On that night, though, the journalists kept coming back to the Yahoo! PR hook that brought them in the door: our insanely early election “call”. At that time in February, Romney hadn’t even been nominated.

No, we didn’t call the election, we predicted the election. That may sound like the same thing but, in scientific terms, there is a world of difference. We estimated the most likely outcome – Obama would win 303 Electoral College votes, more than enough to return him to the White House — and assigned a probability to it. Of less than one. Implying a probability of more than zero of being wrong. But that nuance is hard to explain to journalists and the public, and not nearly as exciting.

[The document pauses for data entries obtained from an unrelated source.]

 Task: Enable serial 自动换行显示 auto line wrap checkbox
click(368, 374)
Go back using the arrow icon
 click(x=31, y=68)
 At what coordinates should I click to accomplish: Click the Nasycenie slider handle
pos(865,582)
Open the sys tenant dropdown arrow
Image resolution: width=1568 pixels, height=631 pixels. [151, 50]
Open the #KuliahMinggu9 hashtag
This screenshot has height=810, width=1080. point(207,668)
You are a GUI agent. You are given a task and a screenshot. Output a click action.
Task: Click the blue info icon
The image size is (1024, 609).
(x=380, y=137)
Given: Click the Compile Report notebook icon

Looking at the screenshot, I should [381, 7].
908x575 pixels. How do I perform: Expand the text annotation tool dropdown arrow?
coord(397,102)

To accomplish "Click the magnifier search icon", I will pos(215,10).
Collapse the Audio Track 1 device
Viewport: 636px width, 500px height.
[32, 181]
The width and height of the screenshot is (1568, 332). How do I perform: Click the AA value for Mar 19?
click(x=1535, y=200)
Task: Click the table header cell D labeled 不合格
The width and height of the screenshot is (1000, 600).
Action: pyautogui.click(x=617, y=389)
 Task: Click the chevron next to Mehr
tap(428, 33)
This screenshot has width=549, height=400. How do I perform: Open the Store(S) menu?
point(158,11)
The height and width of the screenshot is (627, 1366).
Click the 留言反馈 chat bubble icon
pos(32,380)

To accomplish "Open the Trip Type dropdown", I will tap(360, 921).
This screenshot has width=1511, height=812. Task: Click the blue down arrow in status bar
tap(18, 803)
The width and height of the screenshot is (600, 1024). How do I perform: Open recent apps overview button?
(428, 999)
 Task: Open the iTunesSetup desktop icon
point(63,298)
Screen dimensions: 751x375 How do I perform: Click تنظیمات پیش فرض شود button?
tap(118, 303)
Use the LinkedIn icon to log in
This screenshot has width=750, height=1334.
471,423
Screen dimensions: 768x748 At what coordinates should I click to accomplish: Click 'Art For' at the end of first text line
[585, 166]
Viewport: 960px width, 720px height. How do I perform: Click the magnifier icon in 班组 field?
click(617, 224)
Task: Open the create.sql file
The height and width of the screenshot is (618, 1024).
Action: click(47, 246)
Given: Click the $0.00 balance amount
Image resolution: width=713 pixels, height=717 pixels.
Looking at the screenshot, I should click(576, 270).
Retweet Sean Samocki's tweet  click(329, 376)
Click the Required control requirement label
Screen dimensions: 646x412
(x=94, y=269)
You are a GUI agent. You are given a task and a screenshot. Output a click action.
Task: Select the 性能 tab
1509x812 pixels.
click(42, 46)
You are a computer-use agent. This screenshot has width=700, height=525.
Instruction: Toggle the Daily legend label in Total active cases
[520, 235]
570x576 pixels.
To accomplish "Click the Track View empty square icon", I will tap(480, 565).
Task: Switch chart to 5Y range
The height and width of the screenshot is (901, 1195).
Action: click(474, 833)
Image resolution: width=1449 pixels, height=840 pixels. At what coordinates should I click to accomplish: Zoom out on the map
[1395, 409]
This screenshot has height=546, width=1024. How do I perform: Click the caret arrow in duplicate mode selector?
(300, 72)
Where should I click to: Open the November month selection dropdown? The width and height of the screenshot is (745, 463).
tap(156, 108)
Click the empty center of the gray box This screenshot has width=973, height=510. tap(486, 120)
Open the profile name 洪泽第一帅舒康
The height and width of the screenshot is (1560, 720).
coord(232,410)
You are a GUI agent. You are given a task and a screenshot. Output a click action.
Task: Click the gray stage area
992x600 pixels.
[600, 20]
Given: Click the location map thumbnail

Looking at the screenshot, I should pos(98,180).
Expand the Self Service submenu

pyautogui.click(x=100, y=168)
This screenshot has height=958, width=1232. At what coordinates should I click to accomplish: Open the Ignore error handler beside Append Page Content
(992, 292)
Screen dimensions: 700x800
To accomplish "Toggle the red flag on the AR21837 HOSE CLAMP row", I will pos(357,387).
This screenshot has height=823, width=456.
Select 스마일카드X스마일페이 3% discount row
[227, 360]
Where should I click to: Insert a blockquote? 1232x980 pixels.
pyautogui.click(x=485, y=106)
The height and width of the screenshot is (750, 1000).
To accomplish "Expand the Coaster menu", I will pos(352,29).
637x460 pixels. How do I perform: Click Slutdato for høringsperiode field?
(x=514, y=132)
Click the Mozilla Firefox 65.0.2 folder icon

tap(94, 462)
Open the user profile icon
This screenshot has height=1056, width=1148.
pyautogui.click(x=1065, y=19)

Although most of our predictions were based on markets and polls, the “303” prediction was not: it was a statistical model trained on historical data of past elections, authored by economists Patrick Hummel and David Rothschild. It doesn’t even care about the identities of the candidates.

I have to give Yahoo! enormous credit. It took a lot of guts to put faith in some number-crunching eggheads in their Research division and go to press with their conclusions. On February 16, Yahoo! went further. They put the 303 prediction front and center, literally, as an “Exclusive” banner item on Yahoo.com, a place that 300 million people call home every month.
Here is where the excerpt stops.